The Allen Brain Atlas (ABA) database provides comprehensive 3D atlas of gene expression in the adult mouse brain for studying the spatial expression patterns in the mammalian central nervous system. It is computationally challenging to construct the accurate anatomical and genetic networks using the ABA 4D data. In this paper, we propose a novel sparse simplex model to accurately construct the brain anatomical and genetic networks, which are important to reveal the brain spatial expression patterns. Our new approach addresses the shift-invariant and parameter tuning problems, which are notorious in the existing network analysis methods, such that the proposed model is more suitable for solving practical biomedical problems. We validate our new model using the 4D ABA data, and the network construction results show the superior performance of the proposed sparse simplex model.

1 Introduction

In recent research, the large-scale screenings for gene expression profiles across all different brain regions have been done by the Allen Institute for Brain Science, known as Allen Brain Atlas (ABA) project [1]. ABA provides spatially mapped large-scale gene expression database and enables quantitative comparison of data measurements across genes, anatomy, and phenotype. Detection of gene-anatomy association in brain structure is crucial for understanding brain function based on the molecular and genetic/genomic information. Particularly in the mouse or human brain where there are over thousands of genes expressed, systematic and comprehensive quantification of the expression densities in the whole three-dimensional (3D) anatomical context is critical.

The ABA database provides cellular resolution 3D expression patterns for both mouse and human (ongoing project).
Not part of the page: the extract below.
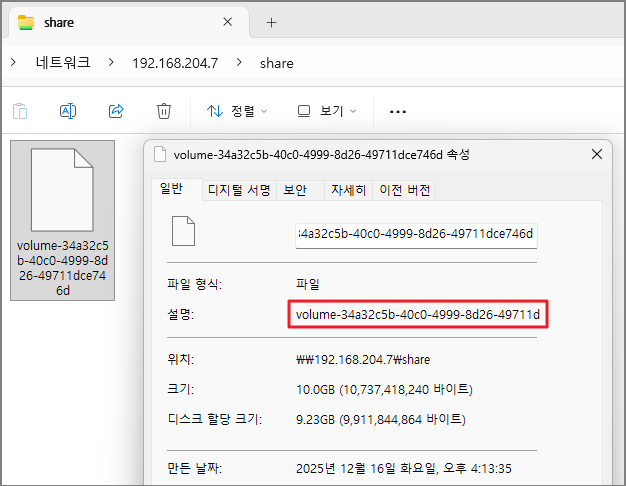Open the three-dot more options menu
Image resolution: width=626 pixels, height=486 pixels.
point(398,111)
The image data are generated by in situ hybridization using gene-specific probes, followed by slide scanning and 3D image registration to the Allen Reference Atlas (ARA) [2] and expression segmentation [3]. The resulted mouse brain 4D expression data are in a set of spatially aligned 3D volumes of size 67 × 41 × 58. The genes’ values expressed in each voxel of the mouse brain are recorded.

The ABA contains information about the spatial distribution of genes within the human and mouse brain. Efficient and effective analysis of these high throughput data can shed light on the global function of mammalian central nervous system [4] and provide important information for understanding the connections of human brain anatomy, genome, and transcriptome. However, most previous research works are limited to retrieve correlation values between the spatial patterns of genes [5], or cluster the brain regions into co-expressed groups [6].

Network analysis provides a productive approach to analyze the high throughput biomedical and biological data. Transforming the data into a network framework offers distinct advantages for directly relating specific biomedical and biological interactions or outcome states with the network properties and dynamics. Thus, it is desired to model and analyze the spatial gene expression data of human brain in ABA in network format. Existing approaches to construct biomedical and biological networks usually have three deficiencies: (1) shift variant, i.e. when the data are shifted with a value, the network construction result will be totally different; (2) tedious parameter tuning is needed and not suitable for the practical applications; (3) the network edge weight has no probability interpretation to help the analysis. In this paper, to tackle these problems, we propose a novel sparse simplex learning model and applied it to ABA mouse brain data to create both anatomical and transcriptomic networks, which provide important insights into the global structure of the anatomy and transcriptome.

2 Related Work

The ABA brain microarray data provide the great opportunity to model the neuroanatomical and transcriptomic networks, where each vertex represents a spatial location or a gene and the edges between vertices encode the correlations between locations and genes. In recent related studies, the weighted gene co-expression network analysis (WGCNA) [7] based computational tools were mainly used to construct the co-expression network. More recently, Ji [8] used an approximate formulation for Gaussian graphical modeling [9] to model the mouse brain networks and showed more efficient and stable construction results. Given the input data X = [x₁, · · ·, x_n] ∈ ℜ^d×n, this approximation model calculates the edge weight matrix W ∈ ℜ^n×n (all values on the diagonal are “0”s) by solving a series of sparsity regularized regression problems. In this paper, we write matrices as capital letters and vectors as boldface lowercase letters. Given a matrix W = [w_ij], its i-th row and j-th column are denoted as wⁱ and w_j, respectively.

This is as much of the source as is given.